== WHAT NEEDS TO BE DONE ==
In the data that follows, count the lines where "REGALOS" appears, and write only the number.

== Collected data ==

◆ ◆ ◆ ◆ ◆

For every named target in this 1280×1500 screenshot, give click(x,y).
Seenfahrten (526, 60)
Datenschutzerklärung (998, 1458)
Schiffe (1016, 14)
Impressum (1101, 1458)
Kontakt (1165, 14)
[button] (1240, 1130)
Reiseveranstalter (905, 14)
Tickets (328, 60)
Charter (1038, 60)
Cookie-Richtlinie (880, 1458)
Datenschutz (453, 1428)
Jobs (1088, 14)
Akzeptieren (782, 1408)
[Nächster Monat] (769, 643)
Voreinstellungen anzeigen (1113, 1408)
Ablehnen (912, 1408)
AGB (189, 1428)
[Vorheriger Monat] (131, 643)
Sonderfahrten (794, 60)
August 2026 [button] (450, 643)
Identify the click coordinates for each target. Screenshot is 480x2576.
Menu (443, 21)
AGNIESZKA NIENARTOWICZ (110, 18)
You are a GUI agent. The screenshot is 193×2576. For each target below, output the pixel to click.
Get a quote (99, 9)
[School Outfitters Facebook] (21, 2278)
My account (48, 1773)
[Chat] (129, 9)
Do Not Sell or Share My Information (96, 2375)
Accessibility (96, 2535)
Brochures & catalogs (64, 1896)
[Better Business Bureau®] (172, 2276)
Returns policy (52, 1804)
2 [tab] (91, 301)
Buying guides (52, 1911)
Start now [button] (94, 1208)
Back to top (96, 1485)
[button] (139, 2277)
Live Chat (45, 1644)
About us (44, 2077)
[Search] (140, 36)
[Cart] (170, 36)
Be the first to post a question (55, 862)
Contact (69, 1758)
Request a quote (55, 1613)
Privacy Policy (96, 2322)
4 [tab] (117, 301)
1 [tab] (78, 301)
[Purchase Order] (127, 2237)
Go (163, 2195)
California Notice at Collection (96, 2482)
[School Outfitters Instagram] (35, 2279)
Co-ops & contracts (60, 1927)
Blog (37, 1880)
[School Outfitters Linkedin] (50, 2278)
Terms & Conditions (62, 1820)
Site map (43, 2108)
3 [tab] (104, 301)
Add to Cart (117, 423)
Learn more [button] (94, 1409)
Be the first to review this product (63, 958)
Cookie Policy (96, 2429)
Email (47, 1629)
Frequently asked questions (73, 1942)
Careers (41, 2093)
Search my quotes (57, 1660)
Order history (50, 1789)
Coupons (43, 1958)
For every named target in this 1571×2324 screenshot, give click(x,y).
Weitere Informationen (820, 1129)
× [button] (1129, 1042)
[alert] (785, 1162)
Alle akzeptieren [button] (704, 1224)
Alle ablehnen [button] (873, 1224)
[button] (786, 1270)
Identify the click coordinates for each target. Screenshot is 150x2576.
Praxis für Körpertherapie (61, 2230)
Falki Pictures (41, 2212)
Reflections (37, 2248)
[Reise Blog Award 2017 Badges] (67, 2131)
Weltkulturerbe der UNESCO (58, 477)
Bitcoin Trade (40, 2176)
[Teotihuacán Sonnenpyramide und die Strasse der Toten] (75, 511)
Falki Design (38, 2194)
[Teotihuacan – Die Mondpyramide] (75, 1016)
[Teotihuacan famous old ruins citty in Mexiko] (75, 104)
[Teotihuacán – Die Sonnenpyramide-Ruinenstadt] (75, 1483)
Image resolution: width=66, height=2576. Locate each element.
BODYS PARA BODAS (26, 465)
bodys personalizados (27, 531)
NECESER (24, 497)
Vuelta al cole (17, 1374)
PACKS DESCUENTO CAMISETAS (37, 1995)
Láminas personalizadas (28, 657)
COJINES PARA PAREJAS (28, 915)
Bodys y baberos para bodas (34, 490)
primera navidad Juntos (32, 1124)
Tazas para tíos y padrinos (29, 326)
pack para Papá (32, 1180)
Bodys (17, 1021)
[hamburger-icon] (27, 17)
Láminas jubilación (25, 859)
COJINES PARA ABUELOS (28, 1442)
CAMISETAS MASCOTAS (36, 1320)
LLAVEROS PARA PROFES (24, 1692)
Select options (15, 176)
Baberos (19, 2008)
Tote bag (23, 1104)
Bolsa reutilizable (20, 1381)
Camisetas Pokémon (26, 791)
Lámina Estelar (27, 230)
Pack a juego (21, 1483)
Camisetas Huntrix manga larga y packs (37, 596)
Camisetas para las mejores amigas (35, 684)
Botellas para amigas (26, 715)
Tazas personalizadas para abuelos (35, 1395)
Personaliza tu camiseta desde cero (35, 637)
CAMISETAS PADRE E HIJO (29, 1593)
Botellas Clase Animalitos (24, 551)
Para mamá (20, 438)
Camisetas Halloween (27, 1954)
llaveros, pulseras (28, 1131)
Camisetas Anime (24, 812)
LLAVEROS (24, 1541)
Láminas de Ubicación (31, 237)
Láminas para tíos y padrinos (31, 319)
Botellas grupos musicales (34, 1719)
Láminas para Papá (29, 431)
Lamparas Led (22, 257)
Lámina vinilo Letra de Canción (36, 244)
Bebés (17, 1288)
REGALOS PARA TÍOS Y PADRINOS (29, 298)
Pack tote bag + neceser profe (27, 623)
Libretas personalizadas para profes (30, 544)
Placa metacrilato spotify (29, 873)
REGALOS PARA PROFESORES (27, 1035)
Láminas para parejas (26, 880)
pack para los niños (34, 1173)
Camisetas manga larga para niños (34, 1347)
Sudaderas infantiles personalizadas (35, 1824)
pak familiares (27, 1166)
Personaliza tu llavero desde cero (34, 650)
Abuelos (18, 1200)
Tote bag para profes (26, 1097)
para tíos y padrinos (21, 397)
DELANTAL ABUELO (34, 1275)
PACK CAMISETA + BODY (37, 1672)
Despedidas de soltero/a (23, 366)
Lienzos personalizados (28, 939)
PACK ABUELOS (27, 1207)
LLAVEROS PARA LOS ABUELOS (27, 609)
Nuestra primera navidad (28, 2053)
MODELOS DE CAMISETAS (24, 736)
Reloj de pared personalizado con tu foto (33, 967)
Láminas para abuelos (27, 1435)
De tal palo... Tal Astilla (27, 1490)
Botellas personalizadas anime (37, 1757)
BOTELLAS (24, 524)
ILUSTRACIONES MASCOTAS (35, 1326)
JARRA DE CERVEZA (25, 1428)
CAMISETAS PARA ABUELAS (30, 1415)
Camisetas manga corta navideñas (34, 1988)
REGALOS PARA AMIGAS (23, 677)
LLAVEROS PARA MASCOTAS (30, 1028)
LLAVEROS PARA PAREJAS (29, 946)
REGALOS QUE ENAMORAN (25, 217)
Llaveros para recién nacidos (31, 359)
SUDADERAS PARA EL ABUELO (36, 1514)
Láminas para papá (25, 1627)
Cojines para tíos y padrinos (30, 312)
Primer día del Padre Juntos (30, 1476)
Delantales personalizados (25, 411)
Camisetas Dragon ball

◆ ◆ ◆ ◆ ◆

== RESPONSE ==
4